In addition to the vegetative growth defect, the Δcas2 strain also displays a considerable decrease in germination efficiency, which was also obvious in Δcas2/3 and Δcas1/2 double deletion strains. S. macrospora appears to need a certain HCO3 − concentration in the mitochondria for efficient ascospore germination. In contrast to vegetative growth defects, this defect of the Δcas2 mutant is not complemented by an elevated CO2 concentration. Therefore, we conclude that CAS2-mediated CO2/HCO3 − homeostasis in mitochondria plays an important role in spore germination and in vegetative growth. Interestingly, the vegetative growth defect increased when colonies were derived from germinated spores. The mycelium derived from a germinating Δcas2 ascospore was composed of thin vacuolated hyphae indicating that CAS2 is needed at conditions of higher HCO3 − demand (Figure 7B). Ascospores are dormant, metabolically-inactive cells, thus CO2 production through respiration is rather low and the HCO3 − level is consequently low as well. We hypothesis that HCO3 −-dependent carboxylation reactions are needed for sufficient nutrient supply and energy recovery of the germinating ascospore. However, after a prolonged time of vegetative growth, HCO3 − generated by CAS1 and/or CAS3 accumulates in the cell and partially abolishes the growth impairment.
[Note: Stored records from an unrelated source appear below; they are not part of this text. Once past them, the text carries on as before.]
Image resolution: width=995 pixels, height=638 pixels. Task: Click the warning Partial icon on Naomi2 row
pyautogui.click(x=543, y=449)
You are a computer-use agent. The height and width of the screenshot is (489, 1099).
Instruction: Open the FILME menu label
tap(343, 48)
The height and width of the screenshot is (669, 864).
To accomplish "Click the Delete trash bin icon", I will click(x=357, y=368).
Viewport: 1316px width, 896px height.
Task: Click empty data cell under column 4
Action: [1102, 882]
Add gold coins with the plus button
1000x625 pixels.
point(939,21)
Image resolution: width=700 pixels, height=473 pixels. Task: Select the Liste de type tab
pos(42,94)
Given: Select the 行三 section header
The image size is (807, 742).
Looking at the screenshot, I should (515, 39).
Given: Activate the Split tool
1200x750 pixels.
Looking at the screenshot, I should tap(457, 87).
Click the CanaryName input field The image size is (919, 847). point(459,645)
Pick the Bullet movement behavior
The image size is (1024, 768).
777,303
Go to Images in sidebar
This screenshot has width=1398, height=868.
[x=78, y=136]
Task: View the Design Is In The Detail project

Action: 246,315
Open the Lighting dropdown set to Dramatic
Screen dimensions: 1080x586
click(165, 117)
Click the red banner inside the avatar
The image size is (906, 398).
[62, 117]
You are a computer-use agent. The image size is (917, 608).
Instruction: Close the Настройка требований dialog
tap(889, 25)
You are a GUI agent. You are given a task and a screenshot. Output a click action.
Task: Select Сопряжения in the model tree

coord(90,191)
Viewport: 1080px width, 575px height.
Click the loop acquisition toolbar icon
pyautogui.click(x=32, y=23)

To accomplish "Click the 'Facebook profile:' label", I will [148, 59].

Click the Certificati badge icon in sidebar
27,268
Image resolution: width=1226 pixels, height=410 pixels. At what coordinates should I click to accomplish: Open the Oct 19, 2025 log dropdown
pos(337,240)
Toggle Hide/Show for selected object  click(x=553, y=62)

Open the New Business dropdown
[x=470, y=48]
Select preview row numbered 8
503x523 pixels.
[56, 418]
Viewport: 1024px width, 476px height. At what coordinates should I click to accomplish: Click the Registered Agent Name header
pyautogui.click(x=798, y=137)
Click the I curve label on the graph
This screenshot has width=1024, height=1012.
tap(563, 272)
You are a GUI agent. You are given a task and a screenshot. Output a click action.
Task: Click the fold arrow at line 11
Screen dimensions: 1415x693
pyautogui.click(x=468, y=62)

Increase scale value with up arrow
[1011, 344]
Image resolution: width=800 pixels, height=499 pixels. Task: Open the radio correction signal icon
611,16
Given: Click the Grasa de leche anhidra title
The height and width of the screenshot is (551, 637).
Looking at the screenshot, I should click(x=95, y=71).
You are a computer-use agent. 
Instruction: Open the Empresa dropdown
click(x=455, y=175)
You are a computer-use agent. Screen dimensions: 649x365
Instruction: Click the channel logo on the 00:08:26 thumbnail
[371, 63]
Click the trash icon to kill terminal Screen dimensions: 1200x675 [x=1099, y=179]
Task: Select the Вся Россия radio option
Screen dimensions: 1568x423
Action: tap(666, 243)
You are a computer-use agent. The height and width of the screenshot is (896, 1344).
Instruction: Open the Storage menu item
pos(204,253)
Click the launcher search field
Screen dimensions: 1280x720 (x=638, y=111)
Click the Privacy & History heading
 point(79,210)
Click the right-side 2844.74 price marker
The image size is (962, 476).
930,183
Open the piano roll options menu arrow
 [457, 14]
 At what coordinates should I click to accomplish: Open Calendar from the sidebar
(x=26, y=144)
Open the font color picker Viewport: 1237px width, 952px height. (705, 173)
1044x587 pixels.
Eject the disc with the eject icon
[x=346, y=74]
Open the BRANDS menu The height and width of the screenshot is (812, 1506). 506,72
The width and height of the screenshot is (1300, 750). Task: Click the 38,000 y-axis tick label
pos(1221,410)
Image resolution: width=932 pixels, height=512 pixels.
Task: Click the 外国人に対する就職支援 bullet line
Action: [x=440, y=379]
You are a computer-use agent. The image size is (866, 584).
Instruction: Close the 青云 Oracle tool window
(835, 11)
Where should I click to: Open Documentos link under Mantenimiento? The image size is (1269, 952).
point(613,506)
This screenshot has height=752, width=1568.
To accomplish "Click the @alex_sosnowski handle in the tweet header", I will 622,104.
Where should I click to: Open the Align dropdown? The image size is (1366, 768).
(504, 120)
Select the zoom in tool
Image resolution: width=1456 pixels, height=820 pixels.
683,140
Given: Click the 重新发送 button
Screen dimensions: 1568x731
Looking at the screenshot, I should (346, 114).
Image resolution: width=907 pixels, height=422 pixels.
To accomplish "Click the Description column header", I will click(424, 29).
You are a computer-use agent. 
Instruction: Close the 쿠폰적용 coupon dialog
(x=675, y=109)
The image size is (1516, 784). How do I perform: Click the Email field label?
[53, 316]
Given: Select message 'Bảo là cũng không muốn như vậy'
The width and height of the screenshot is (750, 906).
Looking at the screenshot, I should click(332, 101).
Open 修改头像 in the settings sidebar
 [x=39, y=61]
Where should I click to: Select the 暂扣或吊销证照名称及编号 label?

Taking our results into account, CAS3 appears not to be responsible for the HCO3 − accumulation effect in the Δcas2 mutant strain. Δcas3 exhibited no obvious morphological phenotype under any conditions tested. Furthermore, a Δcas2/3 double knock-out strain behaved similarly to the Δcas2 mutant. HCO3 − produced by CAS3 might be the co-factor for a reaction that is not linked to sexual reproduction, vegetative growth or ascospore germination. In this context, it would be interesting to investigate a possible connection between CA mediated HCO3 − production and cyanate decomposition, a reaction that in S. macrospora, has been recently shown to be catalyzed by a bicarbonate-dependent cyanase. Deletion of the cyanase-encoding gene cyn1 does not lead to any defects in vegetative growth or fruiting-body development [50]. In E. coli the β-class CA CynT is encoded in an operon together with the cyanase-encoding gene cynS, and the function of the E. coli CA appears to be to prevent HCO3 − depletion during cyanate decomposition [51].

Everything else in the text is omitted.